Can the government’s new ‘axe-man’ really pretend to run an independent inquiry into fees?

Former BP boss Lord Browne has been parachuted into government as the ‘lead non-executive director’. He has been asked to use his experience to help’make Whitehall work in a more businesslike manner’. Rather worryingly he apparently represents a foretaste of things to come, as he will come to ‘oversee a string of senior business figures who will be made non-executive directors on the board of every Whitehall department’ which suggests that Conservative rhetoric about the ‘post-bureaucratic’ era notwithstanding the technocratic tendencies of British governance are alive and well.
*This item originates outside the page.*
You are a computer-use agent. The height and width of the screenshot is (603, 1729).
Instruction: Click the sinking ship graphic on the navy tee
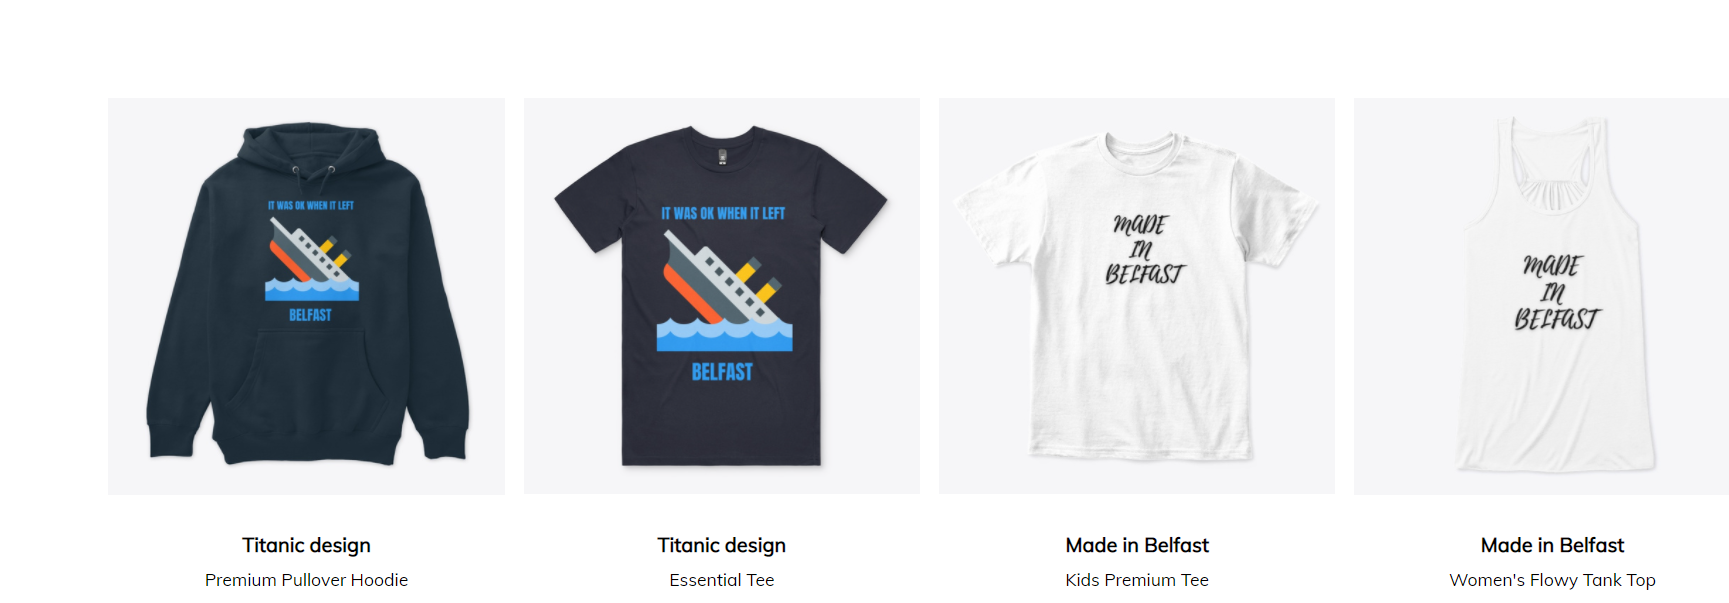tap(724, 291)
However from the standpoint of British academia the more pressing question is where this appointment leaves the independence of his inquiry into university fees.

UCU general secretary, Sally Hunt, released the following statement:

“I am very concerned that Lord Browne has accepted this position. The independence of the fees review from government is paramount and the position of its chair integral to that. Accepting a job from David Cameron, a man who made it quite clear during the election campaign that he wanted university fees to stay, clearly brings the legitimacy of the review’s independence into question.

In the interest of this review retaining any legitimacy he should resign. We would also call for the whole objectives of the review to be revisited and for it to focus on ensuring students are able to fulfill their potential. We see no reason why people should be left behind because of cost.”